▶ _Texte fourni_
* * *
La loi veut également augmenter de deux à cinq ans la durée minimale pendant laquelle l’utilisateur peut recevoir des mises à jour sur son appareil

actuellement les mises à jour c’est obligatoire ?

wannted

L’écoconception des services et sites en ligne sera obligatoire pour les sociétés qui font état d’un certain chiffre d’affaires

et pourquoi pas pour tout le monde ? ça ne semble pas très juste comme approche

keyplus

les memes gugusses qui votent des primes pour changer de voitures et ont rendus obligatoire le controle technique
pour la bagnole il n y a pas d’obsolescence programmer

thierry38

je pense qu’il y a confusion entre « durée de garantie » pour un matériel (smartphone) qui est de 2 ans et durée de mise à jour. Après, la plupart du temps, pendant les 2 premières années tu arrives à avoir des mises à jour mais c’est après que cela se gâte, surtout avec Android où les mises à jour dépendent aussi du bon vouloir des fabriquant de téléphones

Sur ce point, Apple est plutôt bien placé car mon iPhone 6s, acheté en 2015, fonctionne toujours parfaitement et est équipé de la dernière version d’iOS 14.3 (sortie cette semaine)
* * *
▶ _Enregistrements d'un jeu de données_
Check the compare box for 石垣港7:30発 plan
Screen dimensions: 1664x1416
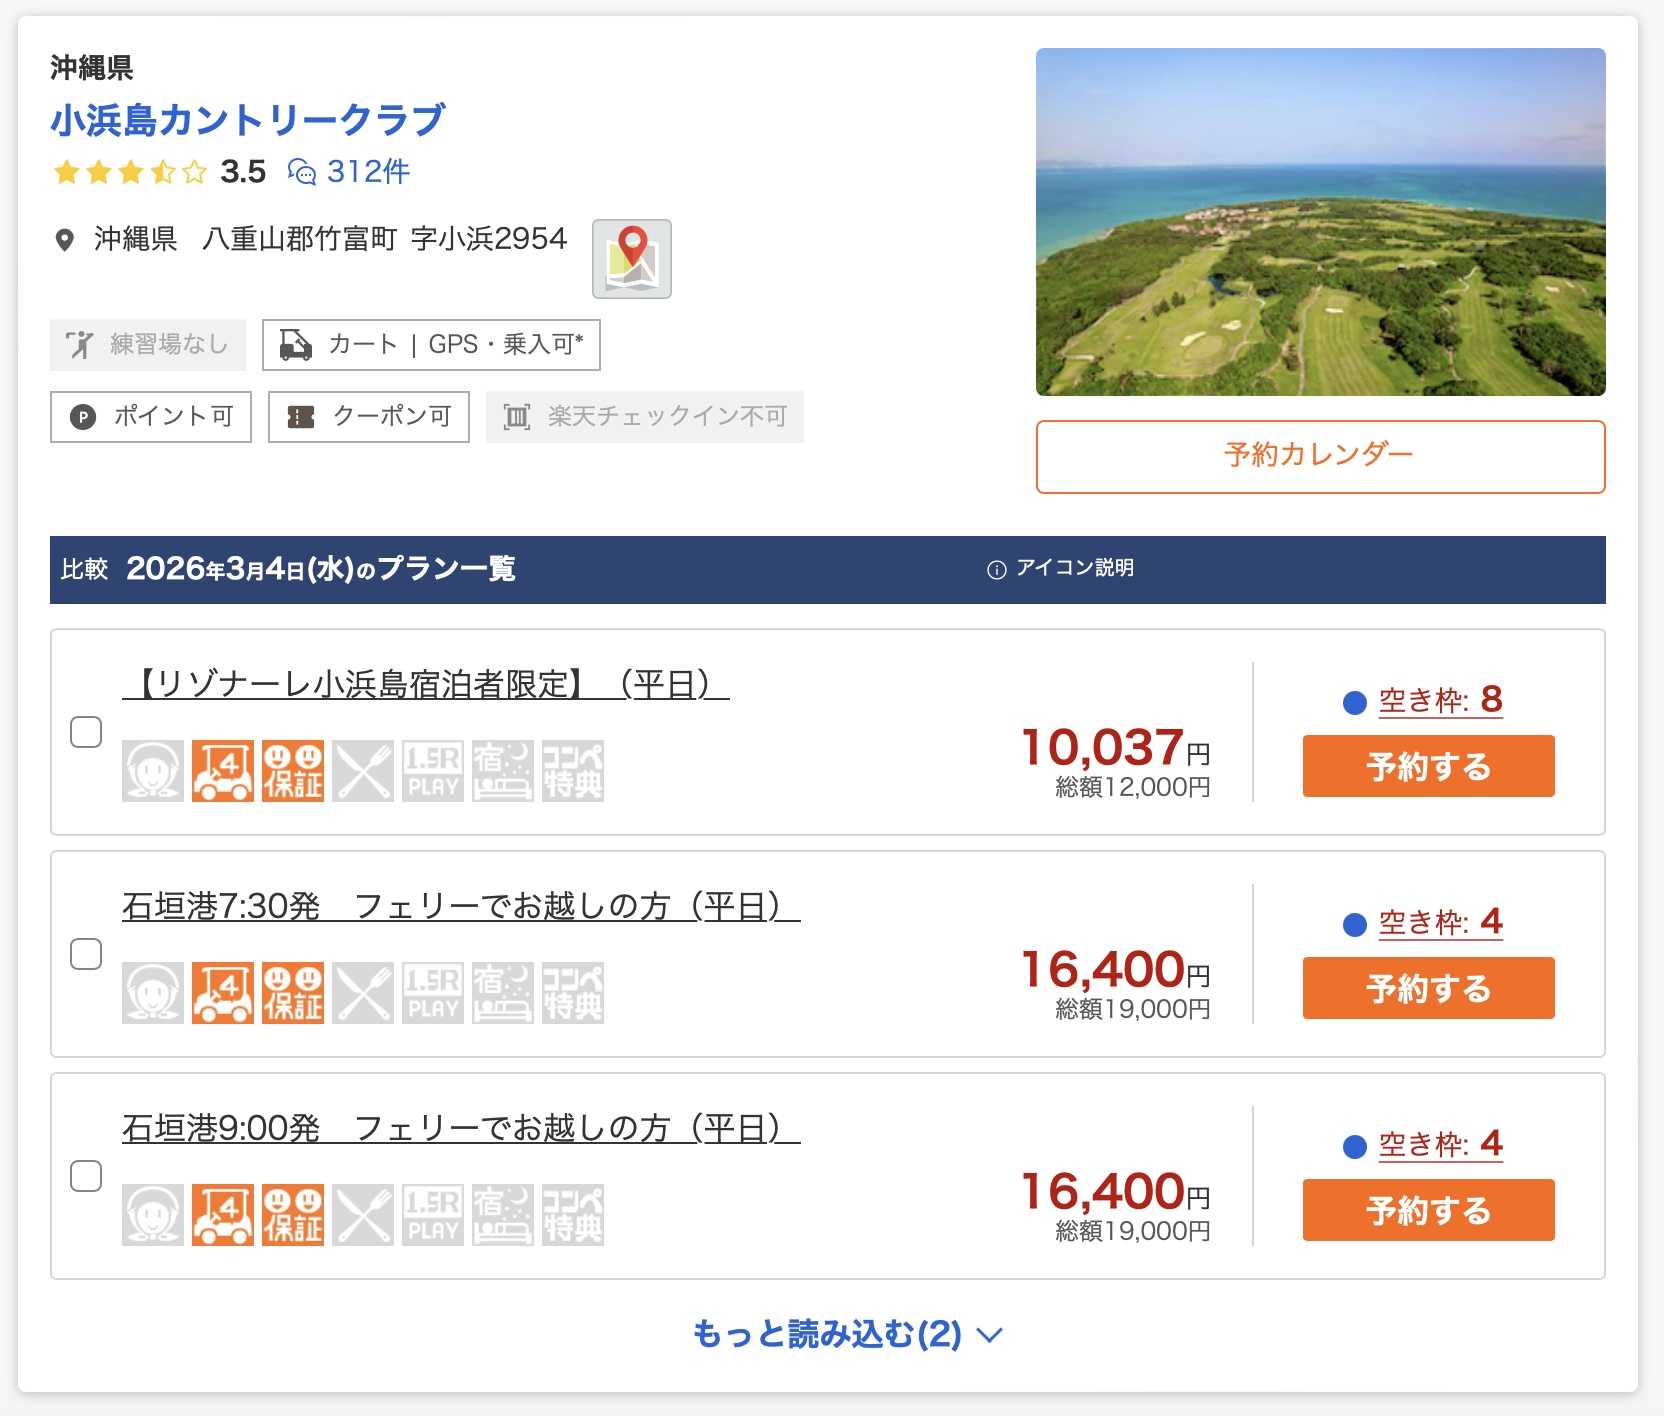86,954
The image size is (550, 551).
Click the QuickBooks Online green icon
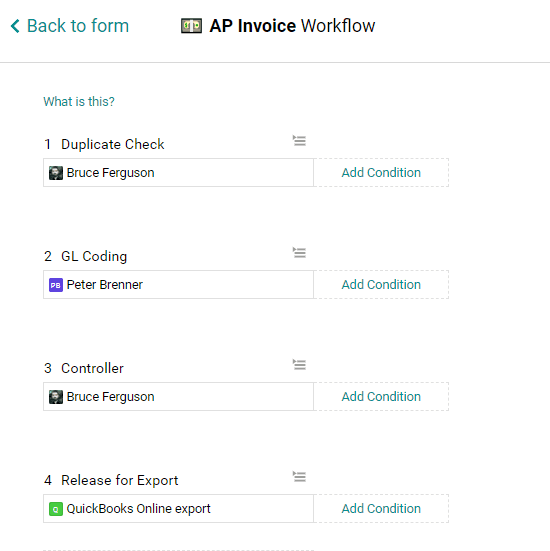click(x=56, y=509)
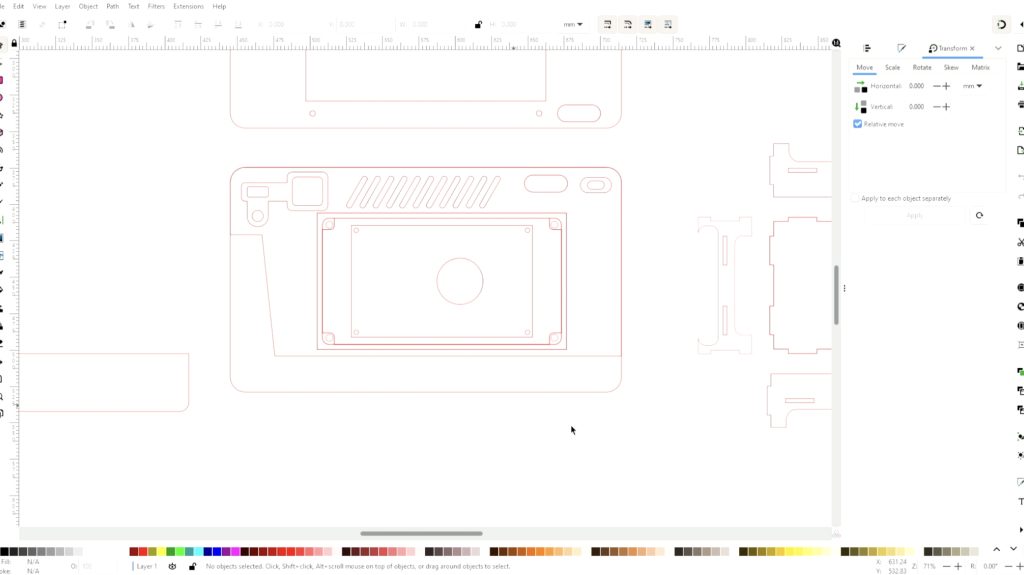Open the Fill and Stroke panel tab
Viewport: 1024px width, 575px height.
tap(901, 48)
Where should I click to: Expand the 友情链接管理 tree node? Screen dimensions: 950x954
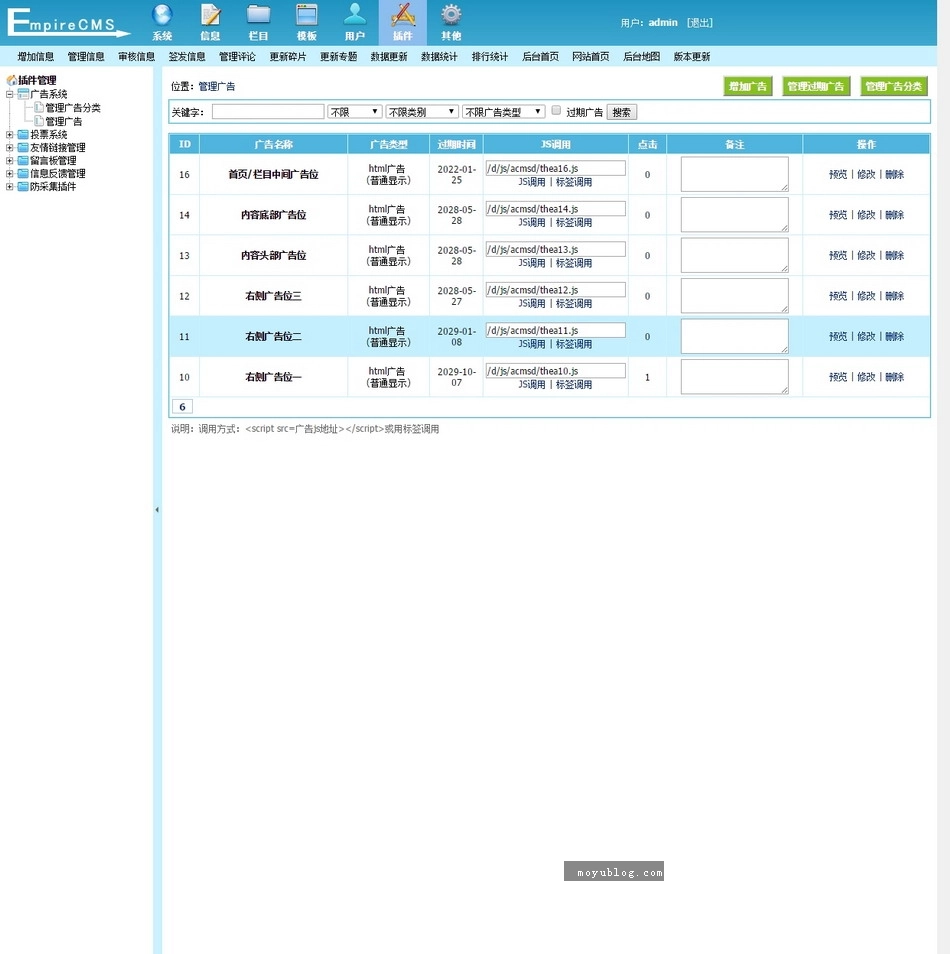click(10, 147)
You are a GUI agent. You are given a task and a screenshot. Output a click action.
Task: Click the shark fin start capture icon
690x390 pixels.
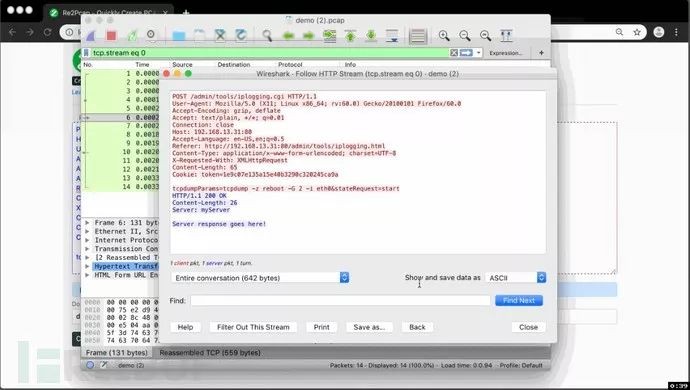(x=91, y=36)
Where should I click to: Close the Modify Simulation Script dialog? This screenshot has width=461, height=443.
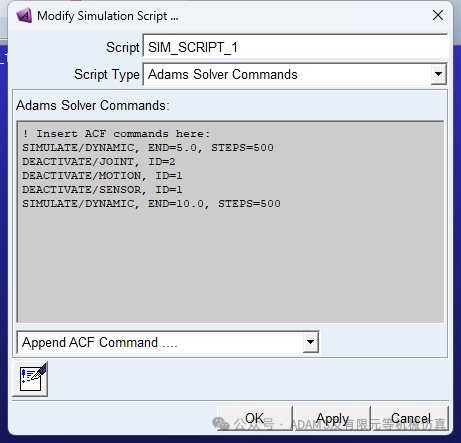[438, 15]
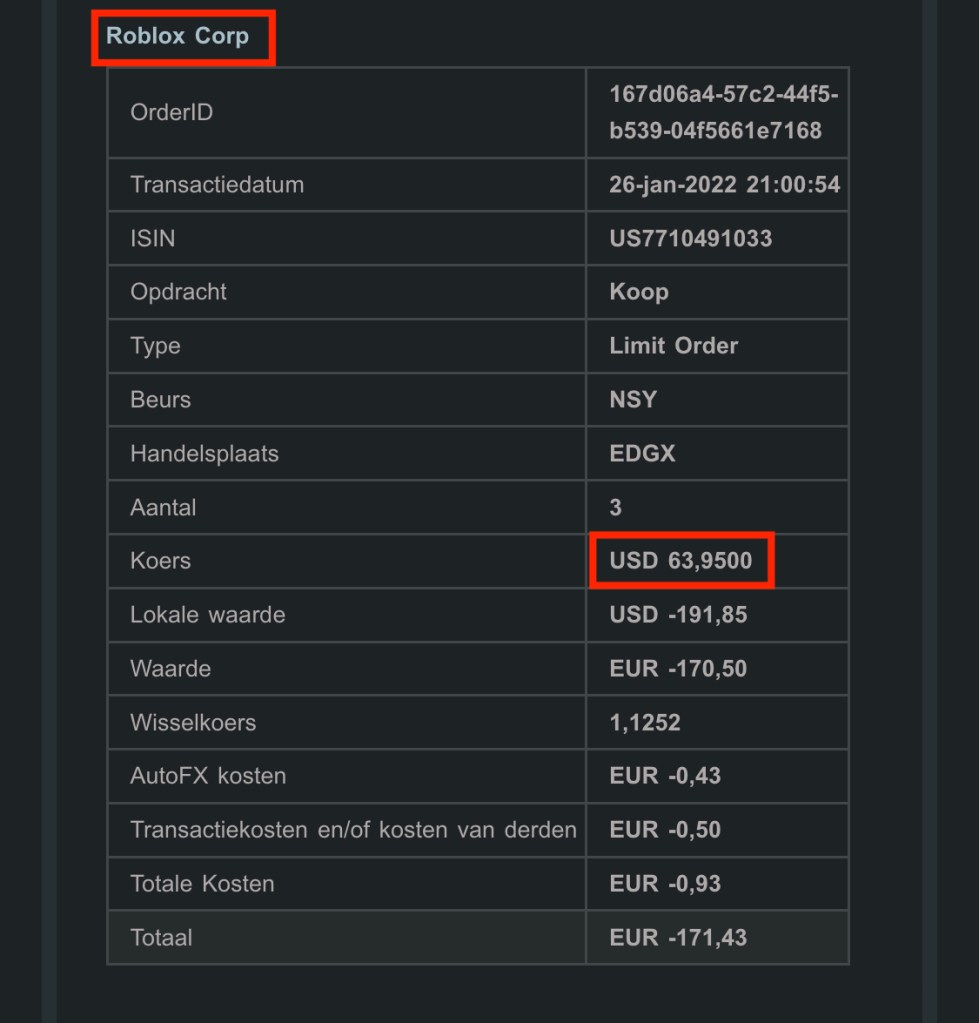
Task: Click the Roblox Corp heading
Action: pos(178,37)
* * *
▶ _Consigne_
Recopiez en entier les commentaires sur la loi relative aux mises à jour et à l'écoconception, sans y changer un seul caractère.

▶ _Réponse_
La loi veut également augmenter de deux à cinq ans la durée minimale pendant laquelle l’utilisateur peut recevoir des mises à jour sur son appareil

actuellement les mises à jour c’est obligatoire ?

wannted

L’écoconception des services et sites en ligne sera obligatoire pour les sociétés qui font état d’un certain chiffre d’affaires

et pourquoi pas pour tout le monde ? ça ne semble pas très juste comme approche

keyplus

les memes gugusses qui votent des primes pour changer de voitures et ont rendus obligatoire le controle technique
pour la bagnole il n y a pas d’obsolescence programmer

thierry38

je pense qu’il y a confusion entre « durée de garantie » pour un matériel (smartphone) qui est de 2 ans et durée de mise à jour. Après, la plupart du temps, pendant les 2 premières années tu arrives à avoir des mises à jour mais c’est après que cela se gâte, surtout avec Android où les mises à jour dépendent aussi du bon vouloir des fabriquant de téléphones

Sur ce point, Apple est plutôt bien placé car mon iPhone 6s, acheté en 2015, fonctionne toujours parfaitement et est équipé de la dernière version d’iOS 14.3 (sortie cette semaine)